Undefeated Parent Guide
For football lovers and non-sport enthusiasts alike, the character-building lessons of Coach Courtney apply equally on and off the sports field.
Parent Movie Review
The football field may be the venue, but bigger life lessons are being taught on the gridiron at Memphis, Tennessee’s Manassa High School.
As the volunteer head coach for the past five years, Bill Courtney has made huge family and professional sacrifices to build the school’s sports program. But despite the team’s dismal record, he refuses to give up on his players or their futures. Coming from a fatherless home himself, he understands these young men need a positive male role model, someone that cares and has expectations. On and off the field, he demands discipline, personal responsibility and commitment from his players to their schoolwork and team.
Unfortunately these students are a tough bunch. Many live in broken homes and houses best suited for demolition. Their inner city community is littered with garbage, deserted dwellings and abandoned businesses that have left much of the neighborhood’s population struggling financially. The school’s underfunded football program earns money for equipment and travel by hiring out to bigger schools as a practice team. The games provide much needed cash but deflate the players’ confidence even more with every trouncing.
This documentary follows a number of the team member of the Manassa High School Tigers, O.C. Brown, Montrail “Money” Brown and Chavis Daniels, and their coaches for an entire season as they work through wins, losses and setbacks.
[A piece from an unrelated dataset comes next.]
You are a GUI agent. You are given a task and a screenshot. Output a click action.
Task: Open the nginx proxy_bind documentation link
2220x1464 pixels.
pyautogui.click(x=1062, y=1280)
Frequent cussing on the practice field and a strong expletive during a tense game will be the film’s biggest content concerns for some family viewers.
However, for football lovers and non-sport enthusiasts alike, Coach Courtney focuses more on building these underprivileged boys into “uncommon men” than on having them just memorize the playbook. “Football doesn’t build character,” he tells them, “It reveals character.” Luckily for parents and teens in the audience, these character-building lessons apply equally on and off the sports field.
Directed by Daniel Lindsay, T.J. Martin. Starring Bill Courtney, O.C. Brown, Montrail 'Money' Brown, Chavis Daniels. Running time: 113 minutes. Theatrical release February 17, 2012. Updated July 17, 2017
Rating & Content Info
Why is Undefeated rated PG-13? Undefeated is rated PG-13 by the MPAA for some language.
Violence: People discuss violent incidents, including the use of a BB gun. Police move onto the football field to avoid a riot after a football game. A student returns to school after serving time in a youth penitentiary. Some pushing and shoving as well as sports action are shown.
Sexual Content: A student discusses “smelling good” for his girlfriend. After a student accuses another of being gay, a tussle breaks out.
Language: The script contains a strong sexual expletive, frequent profanities, some scatological slang and terms of Deity.
Alcohol / Drug Use Men are seen drinking from a brown bag covered bottle in a vacant lot.
Page last updated July 17, 2017
More parents' guide for Undefeated after the break...
Undefeated Parents' Guide
How does the Uncommon Man award recognize achievements of individual players? What are the benefits of such acknowledgements? Are the demands Coach Courtney makes of the boys reasonable?
Why does Coach Courtney feel so strongly about a father’s role? What sacrifices does he make to mentor and direct these young men? What is the cost to his own family? How might one individual change a community?
The most recent home video release of Undefeated movie is February 18, 2013. Here are some details…
Home Video Notes: Undefeated
Release Date: 19 February 2013
Undefeated releases to home video with the following extras:
- Audio Commentary with directors Dan Lindsay and TJ Martin
- Deleted Scenes
- A Black and White Teaser Trailer
- A “The Making of Undefeated” featurette
Related home video titles:
Other inner-city kids pin their hopes on the sport of basketball in the documentary Hoop Dreams. Based on a true story, The Blind Side follows the miraculous life of a street kid who finds an adoptive family and the game of football. Refusing to believe a person’s fate is sealed by the neighborhood in which they reside, a dedicated teacher offers his students a chance at higher education by improving their math skills in Stand and Deliver (also based on a true story). The importance of father figures is explored in the movie Courageous.